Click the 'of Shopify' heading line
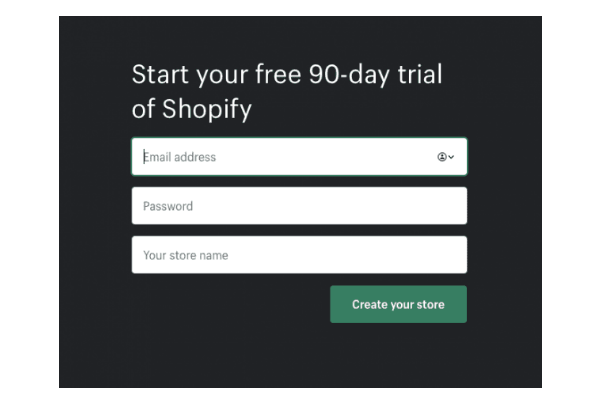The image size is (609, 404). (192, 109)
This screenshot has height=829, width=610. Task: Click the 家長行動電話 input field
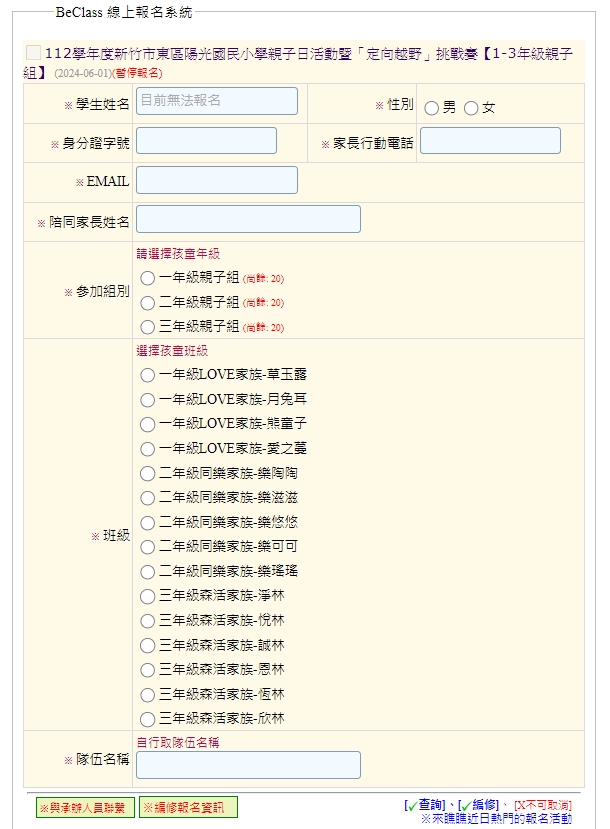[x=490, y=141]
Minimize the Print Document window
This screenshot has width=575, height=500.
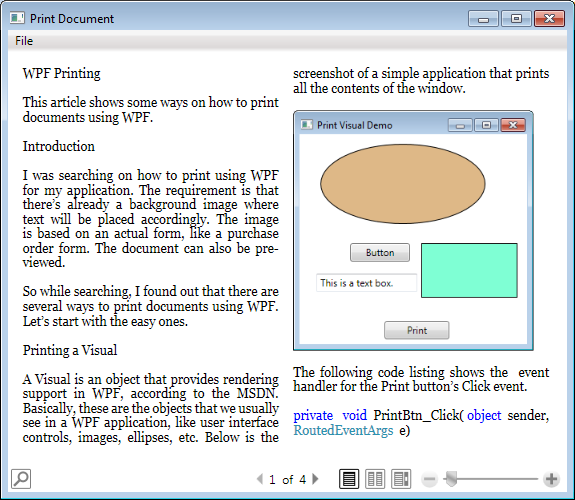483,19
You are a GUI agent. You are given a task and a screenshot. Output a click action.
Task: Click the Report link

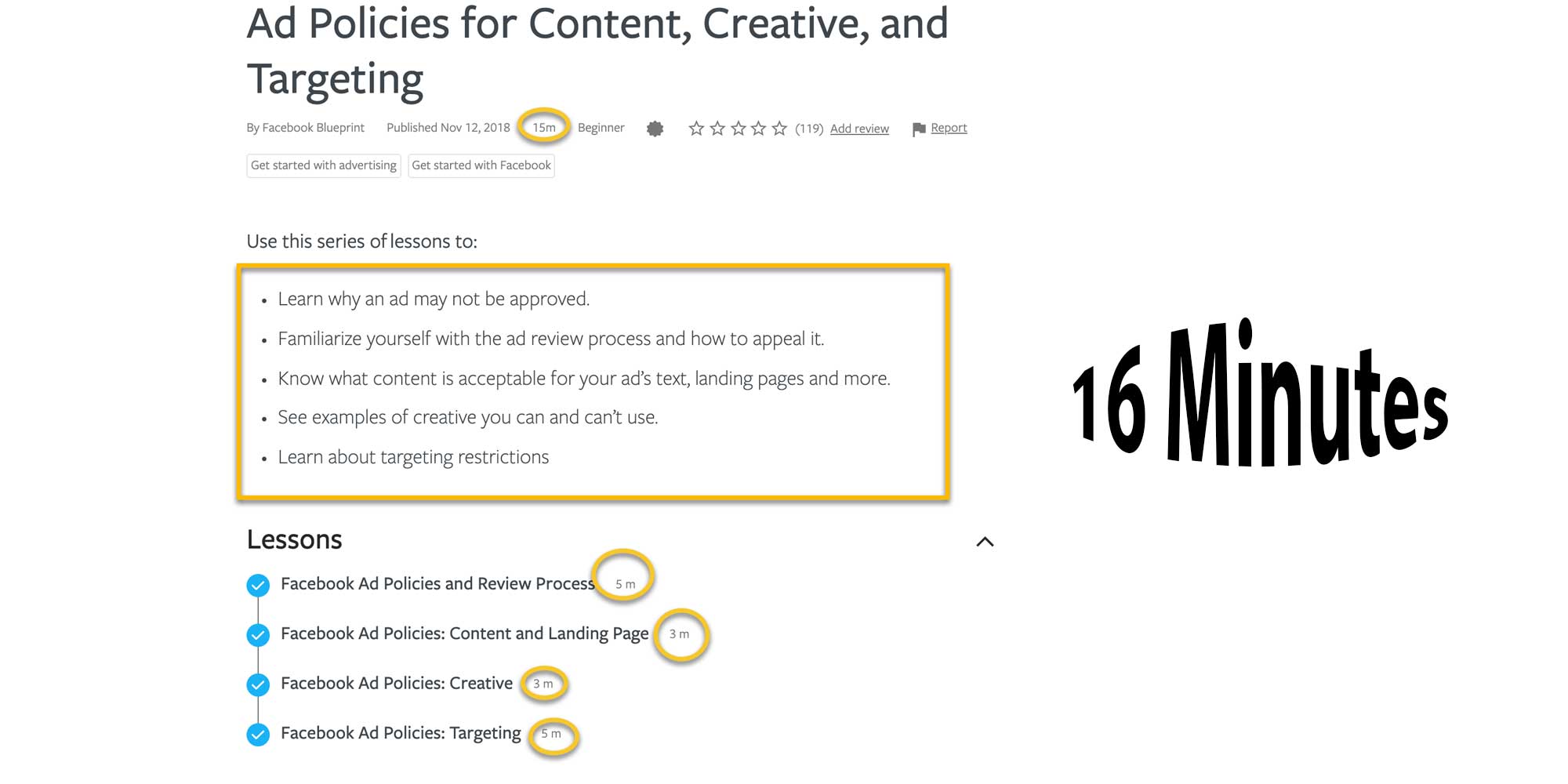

EXERCISE BRIEF — Would you restate the listing word for word and leave every picture out?

EXERCISE ANSWER —
Click the 'of Shopify' heading line
The image size is (609, 404). (192, 109)
This screenshot has height=829, width=610. Task: Click the 家長行動電話 input field
[x=490, y=141]
Minimize the Print Document window
This screenshot has width=575, height=500.
483,19
You are a GUI agent. You are given a task and a screenshot. Output a click action.
Task: Click the Report link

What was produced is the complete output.